The Domus Aurea frescoes' effect on Italian Renaissance painting was profound; it can be seen most obviously in Raphael's decoration for the Vatican loggias. The white walls, delicate swags, and bands of frieze — framed reserves containing figures or landscapes — have returned at intervals ever since, notably in late 18th century Neoclassicism, making Famulus one of the most influential painters in the history of art, although it is not clear how original he actually was.
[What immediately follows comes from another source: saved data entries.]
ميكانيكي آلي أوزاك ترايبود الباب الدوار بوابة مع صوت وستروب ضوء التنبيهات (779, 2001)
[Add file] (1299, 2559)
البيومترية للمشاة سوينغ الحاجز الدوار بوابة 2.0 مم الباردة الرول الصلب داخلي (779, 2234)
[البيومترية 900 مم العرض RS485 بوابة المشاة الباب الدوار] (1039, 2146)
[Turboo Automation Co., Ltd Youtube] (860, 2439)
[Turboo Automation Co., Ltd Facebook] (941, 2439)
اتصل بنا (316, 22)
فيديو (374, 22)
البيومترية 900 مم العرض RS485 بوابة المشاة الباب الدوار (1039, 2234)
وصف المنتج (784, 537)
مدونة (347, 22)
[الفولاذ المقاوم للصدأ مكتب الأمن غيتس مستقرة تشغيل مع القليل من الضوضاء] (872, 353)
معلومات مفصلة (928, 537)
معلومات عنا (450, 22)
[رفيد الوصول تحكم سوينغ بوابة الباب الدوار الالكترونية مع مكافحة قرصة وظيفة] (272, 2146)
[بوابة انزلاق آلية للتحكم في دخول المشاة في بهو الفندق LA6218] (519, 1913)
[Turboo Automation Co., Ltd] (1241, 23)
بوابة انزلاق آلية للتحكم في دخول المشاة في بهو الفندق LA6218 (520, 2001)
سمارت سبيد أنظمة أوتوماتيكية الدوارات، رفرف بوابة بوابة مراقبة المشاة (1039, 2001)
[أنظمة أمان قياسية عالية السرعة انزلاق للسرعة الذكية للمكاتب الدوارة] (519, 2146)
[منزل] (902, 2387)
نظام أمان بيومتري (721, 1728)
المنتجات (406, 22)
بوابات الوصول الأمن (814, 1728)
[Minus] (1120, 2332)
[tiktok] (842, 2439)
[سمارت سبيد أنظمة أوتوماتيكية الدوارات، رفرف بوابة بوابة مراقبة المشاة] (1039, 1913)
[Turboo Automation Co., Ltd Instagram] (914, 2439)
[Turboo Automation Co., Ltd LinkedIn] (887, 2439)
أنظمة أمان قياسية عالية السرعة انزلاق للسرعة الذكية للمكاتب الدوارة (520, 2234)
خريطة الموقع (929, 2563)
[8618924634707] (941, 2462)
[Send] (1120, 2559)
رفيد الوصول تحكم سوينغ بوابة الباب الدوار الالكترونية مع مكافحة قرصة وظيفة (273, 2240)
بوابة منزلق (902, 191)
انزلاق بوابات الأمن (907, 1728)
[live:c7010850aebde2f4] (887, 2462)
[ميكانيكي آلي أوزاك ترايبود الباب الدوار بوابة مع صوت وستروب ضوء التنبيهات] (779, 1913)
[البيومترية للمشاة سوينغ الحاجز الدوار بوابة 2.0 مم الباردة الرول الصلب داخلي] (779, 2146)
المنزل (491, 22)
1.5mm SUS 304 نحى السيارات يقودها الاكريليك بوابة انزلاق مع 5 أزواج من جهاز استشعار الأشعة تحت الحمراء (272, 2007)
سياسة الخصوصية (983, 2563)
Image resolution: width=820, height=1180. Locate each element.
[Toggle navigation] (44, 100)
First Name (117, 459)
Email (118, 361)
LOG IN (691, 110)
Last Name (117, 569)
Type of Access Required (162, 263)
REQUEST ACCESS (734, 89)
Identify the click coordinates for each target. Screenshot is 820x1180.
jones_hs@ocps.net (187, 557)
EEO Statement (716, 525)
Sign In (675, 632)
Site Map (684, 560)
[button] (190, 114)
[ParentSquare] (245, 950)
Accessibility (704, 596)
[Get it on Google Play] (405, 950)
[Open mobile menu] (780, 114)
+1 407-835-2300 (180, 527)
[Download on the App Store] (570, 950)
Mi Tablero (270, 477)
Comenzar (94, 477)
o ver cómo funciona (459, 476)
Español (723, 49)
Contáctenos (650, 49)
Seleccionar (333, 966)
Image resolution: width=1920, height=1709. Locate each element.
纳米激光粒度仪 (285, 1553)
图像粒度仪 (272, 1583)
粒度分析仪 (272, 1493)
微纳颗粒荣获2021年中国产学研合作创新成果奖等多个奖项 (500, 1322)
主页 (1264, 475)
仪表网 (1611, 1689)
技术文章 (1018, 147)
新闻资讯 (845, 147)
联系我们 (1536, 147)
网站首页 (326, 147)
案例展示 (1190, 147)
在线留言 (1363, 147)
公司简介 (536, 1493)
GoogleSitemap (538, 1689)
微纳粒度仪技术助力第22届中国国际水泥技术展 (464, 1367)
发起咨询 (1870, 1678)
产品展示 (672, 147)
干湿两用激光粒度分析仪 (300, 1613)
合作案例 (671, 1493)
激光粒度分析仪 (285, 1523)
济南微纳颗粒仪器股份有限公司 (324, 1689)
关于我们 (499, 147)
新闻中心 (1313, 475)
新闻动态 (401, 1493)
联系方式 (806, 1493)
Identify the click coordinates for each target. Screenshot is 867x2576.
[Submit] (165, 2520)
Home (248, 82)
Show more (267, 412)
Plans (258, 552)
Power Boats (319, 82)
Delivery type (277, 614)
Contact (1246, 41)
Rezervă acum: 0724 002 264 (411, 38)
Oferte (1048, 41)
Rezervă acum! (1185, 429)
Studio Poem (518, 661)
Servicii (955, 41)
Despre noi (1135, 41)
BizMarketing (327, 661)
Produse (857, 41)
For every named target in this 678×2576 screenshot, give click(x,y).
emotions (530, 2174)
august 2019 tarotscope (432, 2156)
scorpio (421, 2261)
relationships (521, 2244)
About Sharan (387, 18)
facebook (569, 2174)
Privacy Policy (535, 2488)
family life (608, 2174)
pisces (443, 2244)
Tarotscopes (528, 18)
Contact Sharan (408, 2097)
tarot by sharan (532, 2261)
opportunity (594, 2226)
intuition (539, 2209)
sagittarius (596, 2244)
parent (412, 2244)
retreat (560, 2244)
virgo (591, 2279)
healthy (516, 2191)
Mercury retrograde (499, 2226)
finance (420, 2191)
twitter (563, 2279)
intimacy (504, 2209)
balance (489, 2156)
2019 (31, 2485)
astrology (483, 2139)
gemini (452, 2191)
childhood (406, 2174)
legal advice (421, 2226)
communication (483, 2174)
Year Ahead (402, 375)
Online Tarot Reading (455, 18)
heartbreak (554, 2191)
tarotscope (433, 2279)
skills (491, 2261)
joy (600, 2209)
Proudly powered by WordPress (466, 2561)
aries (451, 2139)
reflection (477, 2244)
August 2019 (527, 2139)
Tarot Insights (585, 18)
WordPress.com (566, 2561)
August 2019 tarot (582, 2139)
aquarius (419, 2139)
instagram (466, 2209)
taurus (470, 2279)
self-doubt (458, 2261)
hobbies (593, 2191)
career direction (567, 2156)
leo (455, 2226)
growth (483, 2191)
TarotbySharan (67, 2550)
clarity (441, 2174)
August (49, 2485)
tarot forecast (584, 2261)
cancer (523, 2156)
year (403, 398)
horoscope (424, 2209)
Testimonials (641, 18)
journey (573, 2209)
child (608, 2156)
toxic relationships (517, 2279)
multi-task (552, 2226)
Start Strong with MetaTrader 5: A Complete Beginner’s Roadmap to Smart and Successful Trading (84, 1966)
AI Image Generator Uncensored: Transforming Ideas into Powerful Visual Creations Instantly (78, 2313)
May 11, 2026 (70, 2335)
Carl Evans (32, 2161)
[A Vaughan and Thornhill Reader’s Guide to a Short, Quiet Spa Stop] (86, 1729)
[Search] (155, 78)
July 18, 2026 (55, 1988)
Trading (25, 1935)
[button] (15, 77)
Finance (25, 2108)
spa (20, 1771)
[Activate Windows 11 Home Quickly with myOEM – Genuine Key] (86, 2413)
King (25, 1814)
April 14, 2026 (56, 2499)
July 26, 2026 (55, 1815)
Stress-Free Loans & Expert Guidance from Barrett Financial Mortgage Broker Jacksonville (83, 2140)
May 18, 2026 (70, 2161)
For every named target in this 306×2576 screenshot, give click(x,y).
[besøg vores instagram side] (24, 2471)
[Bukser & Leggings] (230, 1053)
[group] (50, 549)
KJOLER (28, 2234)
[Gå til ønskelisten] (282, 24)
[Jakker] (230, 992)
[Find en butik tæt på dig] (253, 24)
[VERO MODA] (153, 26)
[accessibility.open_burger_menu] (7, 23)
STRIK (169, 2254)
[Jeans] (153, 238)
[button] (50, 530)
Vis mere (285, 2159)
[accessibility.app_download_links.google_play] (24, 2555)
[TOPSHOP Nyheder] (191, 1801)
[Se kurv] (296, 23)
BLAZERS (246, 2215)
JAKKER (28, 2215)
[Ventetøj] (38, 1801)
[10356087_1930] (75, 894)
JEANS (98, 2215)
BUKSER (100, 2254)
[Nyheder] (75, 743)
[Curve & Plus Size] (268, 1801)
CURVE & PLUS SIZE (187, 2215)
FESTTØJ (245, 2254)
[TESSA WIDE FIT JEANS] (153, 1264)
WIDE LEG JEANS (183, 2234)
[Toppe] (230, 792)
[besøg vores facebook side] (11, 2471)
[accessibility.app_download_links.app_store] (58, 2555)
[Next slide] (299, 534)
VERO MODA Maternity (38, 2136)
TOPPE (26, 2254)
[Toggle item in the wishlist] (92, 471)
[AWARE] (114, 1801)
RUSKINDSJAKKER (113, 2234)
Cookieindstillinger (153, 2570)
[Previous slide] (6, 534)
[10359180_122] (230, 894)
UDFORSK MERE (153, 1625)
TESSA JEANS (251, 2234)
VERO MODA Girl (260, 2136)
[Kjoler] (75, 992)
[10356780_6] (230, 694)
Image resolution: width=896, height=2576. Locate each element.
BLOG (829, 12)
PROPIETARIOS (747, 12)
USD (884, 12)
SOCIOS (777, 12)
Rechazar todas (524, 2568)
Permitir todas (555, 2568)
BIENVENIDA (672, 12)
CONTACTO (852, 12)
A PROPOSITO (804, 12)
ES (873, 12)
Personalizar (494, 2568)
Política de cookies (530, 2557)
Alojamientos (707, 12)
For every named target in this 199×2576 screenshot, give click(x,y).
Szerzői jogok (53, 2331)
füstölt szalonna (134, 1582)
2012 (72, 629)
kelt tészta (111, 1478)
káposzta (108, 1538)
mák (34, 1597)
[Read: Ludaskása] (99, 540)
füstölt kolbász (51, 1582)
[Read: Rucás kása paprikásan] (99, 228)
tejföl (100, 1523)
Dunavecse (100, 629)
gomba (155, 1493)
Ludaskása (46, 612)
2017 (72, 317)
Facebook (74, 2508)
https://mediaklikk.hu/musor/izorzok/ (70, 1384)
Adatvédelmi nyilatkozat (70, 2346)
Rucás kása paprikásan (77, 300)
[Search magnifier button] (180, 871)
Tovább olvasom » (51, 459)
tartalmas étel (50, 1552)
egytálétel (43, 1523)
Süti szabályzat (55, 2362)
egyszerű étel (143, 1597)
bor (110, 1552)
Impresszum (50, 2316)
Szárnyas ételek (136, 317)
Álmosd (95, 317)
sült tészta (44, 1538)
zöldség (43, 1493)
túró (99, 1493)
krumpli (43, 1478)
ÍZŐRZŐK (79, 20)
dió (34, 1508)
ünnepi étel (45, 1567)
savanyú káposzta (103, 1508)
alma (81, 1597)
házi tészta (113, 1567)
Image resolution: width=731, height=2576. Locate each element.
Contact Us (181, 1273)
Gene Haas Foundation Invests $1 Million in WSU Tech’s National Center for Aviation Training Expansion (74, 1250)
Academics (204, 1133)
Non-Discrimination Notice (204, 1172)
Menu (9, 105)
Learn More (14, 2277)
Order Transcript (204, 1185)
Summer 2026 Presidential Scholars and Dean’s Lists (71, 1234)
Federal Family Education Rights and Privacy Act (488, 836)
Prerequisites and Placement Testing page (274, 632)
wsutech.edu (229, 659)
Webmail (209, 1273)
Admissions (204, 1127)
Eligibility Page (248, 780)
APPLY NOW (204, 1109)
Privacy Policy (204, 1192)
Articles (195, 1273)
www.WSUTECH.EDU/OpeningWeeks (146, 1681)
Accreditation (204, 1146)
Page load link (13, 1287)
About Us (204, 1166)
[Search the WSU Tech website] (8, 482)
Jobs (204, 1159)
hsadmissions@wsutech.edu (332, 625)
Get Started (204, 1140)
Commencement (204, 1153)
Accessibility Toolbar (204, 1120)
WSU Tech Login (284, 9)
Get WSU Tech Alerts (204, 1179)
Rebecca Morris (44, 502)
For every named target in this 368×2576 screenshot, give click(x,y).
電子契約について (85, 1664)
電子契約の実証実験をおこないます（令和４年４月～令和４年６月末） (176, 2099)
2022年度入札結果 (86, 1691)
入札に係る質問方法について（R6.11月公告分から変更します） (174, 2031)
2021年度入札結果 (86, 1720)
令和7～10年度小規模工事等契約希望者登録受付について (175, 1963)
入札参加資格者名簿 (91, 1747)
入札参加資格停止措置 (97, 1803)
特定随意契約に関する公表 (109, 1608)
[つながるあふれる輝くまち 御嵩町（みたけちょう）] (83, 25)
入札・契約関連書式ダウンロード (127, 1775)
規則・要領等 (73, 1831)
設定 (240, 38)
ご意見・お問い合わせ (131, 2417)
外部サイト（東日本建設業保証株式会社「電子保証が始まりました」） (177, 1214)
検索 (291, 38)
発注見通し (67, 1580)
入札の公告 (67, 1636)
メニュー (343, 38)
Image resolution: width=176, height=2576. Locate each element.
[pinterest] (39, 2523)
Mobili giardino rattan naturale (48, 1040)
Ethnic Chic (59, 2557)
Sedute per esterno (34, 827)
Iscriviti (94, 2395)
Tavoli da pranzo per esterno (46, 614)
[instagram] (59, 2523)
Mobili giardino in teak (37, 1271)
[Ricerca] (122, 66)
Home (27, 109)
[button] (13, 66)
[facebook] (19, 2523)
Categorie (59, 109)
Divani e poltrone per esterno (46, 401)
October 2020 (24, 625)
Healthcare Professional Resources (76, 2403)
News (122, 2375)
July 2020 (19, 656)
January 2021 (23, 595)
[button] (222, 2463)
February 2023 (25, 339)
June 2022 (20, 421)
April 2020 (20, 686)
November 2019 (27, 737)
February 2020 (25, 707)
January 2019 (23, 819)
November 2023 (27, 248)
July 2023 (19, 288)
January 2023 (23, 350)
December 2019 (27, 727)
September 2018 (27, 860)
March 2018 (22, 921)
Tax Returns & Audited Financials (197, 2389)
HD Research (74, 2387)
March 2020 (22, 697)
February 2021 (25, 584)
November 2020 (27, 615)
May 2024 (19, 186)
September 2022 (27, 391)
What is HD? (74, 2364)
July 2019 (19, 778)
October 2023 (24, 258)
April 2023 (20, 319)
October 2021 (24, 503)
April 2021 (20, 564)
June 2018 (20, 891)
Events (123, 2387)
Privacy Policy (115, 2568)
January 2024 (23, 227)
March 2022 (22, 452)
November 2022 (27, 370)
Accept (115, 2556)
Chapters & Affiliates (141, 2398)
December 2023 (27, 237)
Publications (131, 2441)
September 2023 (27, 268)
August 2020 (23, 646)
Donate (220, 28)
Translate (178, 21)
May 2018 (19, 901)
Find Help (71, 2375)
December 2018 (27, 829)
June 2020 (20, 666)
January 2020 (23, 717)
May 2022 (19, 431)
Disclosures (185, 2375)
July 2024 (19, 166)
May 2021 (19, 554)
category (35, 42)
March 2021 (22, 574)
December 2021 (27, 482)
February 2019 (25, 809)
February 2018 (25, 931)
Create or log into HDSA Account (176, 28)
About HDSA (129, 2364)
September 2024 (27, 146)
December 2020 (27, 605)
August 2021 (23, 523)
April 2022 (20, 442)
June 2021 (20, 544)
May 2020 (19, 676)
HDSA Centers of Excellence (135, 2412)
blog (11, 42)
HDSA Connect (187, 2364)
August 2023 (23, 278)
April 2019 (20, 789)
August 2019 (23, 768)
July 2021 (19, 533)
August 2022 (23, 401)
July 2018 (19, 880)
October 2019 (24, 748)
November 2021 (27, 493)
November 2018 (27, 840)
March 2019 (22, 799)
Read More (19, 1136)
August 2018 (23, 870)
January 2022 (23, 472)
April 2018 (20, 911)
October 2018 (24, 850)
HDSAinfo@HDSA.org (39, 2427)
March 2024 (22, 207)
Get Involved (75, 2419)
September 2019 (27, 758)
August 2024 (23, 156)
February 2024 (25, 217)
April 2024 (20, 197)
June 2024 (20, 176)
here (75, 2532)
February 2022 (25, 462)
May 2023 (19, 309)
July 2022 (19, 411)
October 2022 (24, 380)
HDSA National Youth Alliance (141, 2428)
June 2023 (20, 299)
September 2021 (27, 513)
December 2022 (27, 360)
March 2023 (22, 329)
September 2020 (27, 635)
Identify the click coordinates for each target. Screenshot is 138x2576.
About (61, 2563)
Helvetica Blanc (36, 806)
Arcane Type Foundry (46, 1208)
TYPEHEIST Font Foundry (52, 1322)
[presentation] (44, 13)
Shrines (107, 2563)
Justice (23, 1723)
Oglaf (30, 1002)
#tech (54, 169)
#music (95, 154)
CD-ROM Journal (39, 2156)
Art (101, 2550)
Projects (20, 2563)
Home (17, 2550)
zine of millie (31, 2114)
Art historian Nunzio Giustozzi writes that Famulus painted in Style IV of the Pompeian Styles into which 1st-century Roman wall-painting is classified, impressionist-like coloring with deep blue, green, indigo, purple, and cinnabar red, including motion and animation in the artwork. Famulus is credited with large mythological scenes, now lost, much like the large panel Achilles at Skyros.